If the column vectors of a matrix $A$ are all orthogonal and $A$ is a square matrix, can I say that the row vectors of matrix $A$ are also orthogonal to each other?
From the equation $Q \cdot Q^{T}=I$ if $Q$ is orthogonal and square matrix, it seems that this is true but I still find it hard to believe. I have a feeling that I may still be wrong because those column vectors that are perpendicular are vectors within the column space. Taking the rows vectors give a totally different direction from the column vectors in the row space and so how could they always happen to be perpendicular?
Thanks for any help.
Best Answer
Recall that two vectors are orthogonal if and only if their inner product is zero. You are incorrect in asserting that if the columns of $Q$ are orthogonal to each other then $QQ^T = I$; this follows if the columns of $Q$ form an orthonormal set (basis for $\mathbb{R}^n$); orthogonality is not sufficient. Note that "$Q$ is an orthogonal matrix" is not equivalent to "the columns of $Q$ are pairwise orthogonal".
With that clarification, the answer is that if you only ask that the columns be pairwise orthogonal, then the rows need not be pairwise orthogonal. For example, take $$A = \left(\begin{array}{ccc}1& 0 & 0\\0& 0 & 1\\1 & 0 & 0\end{array}\right).$$ The columns are orthogonal to each other: the middle column is orthogonal to everything (being the zero vector), and the first and third columns are orthogonal. However, the rows are not orthogonal, since the first and third rows are equal and nonzero.

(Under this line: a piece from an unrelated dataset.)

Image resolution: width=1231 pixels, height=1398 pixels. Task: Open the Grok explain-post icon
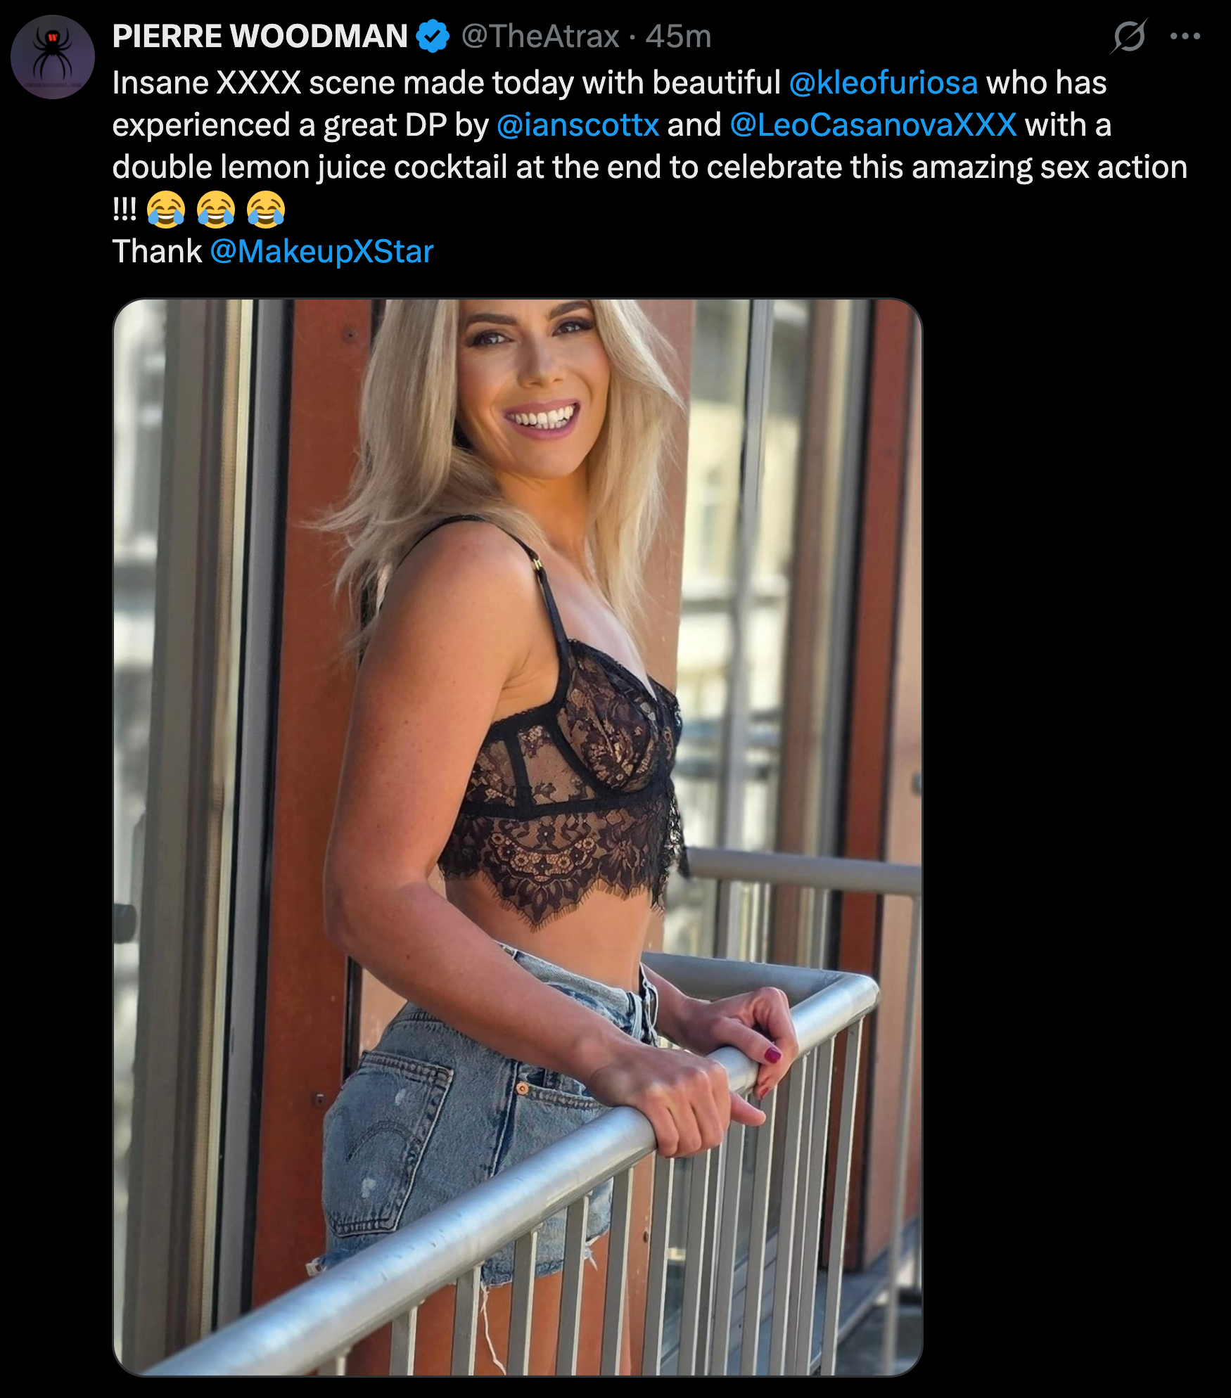pyautogui.click(x=1129, y=36)
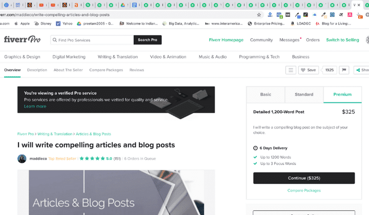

On the other hand, if you require that the columns of $Q$ be an orthonormal set (pairwise orthogonal, and the inner product of each column with itself equals $1$), then it does follow: precisely as you argue. That condition is equivalent to "the matrix is orthogonal", and since $I = Q^TQ = QQ^T$ and $(Q^T)^T = Q$, it follows that if $Q$ is orthogonal then so is $Q^T$, hence the columns of $Q^T$ (i.e., the rows of $Q$) form an orthonormal set as well.